Let’s say you have $30,000 in loans with an interest rate of 4.25 percent, the median rate as of April 2013. If it takes 20 years to pay it off, you’ll pay close to $45,000. That’s no number to shrug at, but it is estimated by the Census Bureau that you have a good shot at making approximately $900,000 in excess to what you would have made without that degree. That’s a 1,900 percent return.

Maybe you don’t want to hear what could be; you want the truth, here and now. First you should know what kind of loan you have, the interest rate and the amount you owe. As a UVU student, chances are you have a Federal Stafford Loan. Find out if it’s subsidized, meaning the government covered the interest for the time you were in school, or unsubsidized, where your loan racks up interest. Also note the interest rates goes up or down every July 1. Stafford Loans max out at 8.25 percent, though the trend for the past 20 years has shown a slight decrease every five years, dropping a full 1.1 percent since 2011.

There are ways to delay paying back as well as receiving forgiveness for your loans. If you teach and have a Stafford loan you can look into the Teacher Forgiveness Program. In the TFP, if you teach at a low-income public school you may have $5,000 forgiven from your loans. Other options for loan forgiveness include joining the Peace Corps or AmeriCorps, some military service or work in law enforcement can grant you partial to full loan forgiveness.

Another option is loan deferment. If you meet some qualifications (disability, unemployment, school attendance or work with underprivileged children), you’re entitled to deferment.

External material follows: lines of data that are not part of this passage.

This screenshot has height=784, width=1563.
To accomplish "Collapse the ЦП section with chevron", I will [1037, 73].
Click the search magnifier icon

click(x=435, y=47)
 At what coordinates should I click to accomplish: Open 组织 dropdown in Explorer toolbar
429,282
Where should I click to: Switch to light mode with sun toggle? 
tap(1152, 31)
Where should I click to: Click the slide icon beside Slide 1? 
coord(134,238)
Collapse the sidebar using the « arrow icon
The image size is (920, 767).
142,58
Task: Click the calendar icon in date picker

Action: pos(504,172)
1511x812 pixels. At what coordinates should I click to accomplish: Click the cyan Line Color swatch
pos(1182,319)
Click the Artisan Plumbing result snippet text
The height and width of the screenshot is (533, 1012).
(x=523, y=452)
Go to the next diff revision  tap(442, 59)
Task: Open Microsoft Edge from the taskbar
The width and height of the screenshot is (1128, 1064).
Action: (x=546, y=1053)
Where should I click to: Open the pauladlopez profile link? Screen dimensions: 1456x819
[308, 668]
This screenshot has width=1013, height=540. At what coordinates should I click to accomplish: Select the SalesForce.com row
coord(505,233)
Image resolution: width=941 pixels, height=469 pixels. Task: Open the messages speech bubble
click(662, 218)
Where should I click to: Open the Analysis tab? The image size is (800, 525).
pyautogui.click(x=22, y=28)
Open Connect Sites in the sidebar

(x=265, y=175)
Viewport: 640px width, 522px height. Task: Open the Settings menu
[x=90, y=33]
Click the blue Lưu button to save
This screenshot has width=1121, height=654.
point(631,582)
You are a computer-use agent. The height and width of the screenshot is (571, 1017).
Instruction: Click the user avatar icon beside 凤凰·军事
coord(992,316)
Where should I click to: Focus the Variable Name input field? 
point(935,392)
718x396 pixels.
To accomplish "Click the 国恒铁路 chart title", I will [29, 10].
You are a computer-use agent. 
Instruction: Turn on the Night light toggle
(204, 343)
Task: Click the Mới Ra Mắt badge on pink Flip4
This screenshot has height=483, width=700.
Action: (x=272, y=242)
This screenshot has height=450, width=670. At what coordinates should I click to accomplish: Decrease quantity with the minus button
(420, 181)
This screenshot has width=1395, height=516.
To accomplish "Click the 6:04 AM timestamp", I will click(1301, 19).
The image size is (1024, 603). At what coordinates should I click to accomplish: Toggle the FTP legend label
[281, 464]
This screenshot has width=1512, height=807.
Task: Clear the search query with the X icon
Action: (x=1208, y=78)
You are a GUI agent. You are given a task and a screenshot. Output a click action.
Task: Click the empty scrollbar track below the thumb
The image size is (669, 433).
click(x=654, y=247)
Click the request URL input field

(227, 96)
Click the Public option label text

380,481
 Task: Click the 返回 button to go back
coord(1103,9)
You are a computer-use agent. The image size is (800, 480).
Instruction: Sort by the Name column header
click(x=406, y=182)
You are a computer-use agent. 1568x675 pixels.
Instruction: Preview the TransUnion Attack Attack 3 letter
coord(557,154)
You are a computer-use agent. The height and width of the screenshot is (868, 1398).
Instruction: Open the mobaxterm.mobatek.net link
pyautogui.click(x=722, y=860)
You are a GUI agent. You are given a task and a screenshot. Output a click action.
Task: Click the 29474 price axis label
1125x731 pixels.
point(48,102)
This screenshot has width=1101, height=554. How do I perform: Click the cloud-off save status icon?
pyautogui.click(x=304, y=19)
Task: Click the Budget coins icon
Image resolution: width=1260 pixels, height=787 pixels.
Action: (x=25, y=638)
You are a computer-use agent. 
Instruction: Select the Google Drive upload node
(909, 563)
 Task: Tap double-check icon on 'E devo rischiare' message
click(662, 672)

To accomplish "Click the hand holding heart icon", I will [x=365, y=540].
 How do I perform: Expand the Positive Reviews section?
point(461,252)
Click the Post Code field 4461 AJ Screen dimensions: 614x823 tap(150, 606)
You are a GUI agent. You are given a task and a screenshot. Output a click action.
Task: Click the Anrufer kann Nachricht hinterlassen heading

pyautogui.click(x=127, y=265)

Financial guru Suze Orman who (literally) wrote the book on loans gave her top five tips for graduates: 1- with your extra money always favor your 401(k) or Roth IRA over paying your student loans, 2- don’t consolidate your student loans with your spouse’s, you both will end up paying more in the end with shifting interest rates, 3- bankruptcy is never an option for student loans, it’s better to carry them to the grave, 4- be careful when consolidating loans, you can’t refinance them, so play the balancing game, and 5- always look for opportunities to defer; student loan lenders are the nicest in the business and are the most likely to help you out.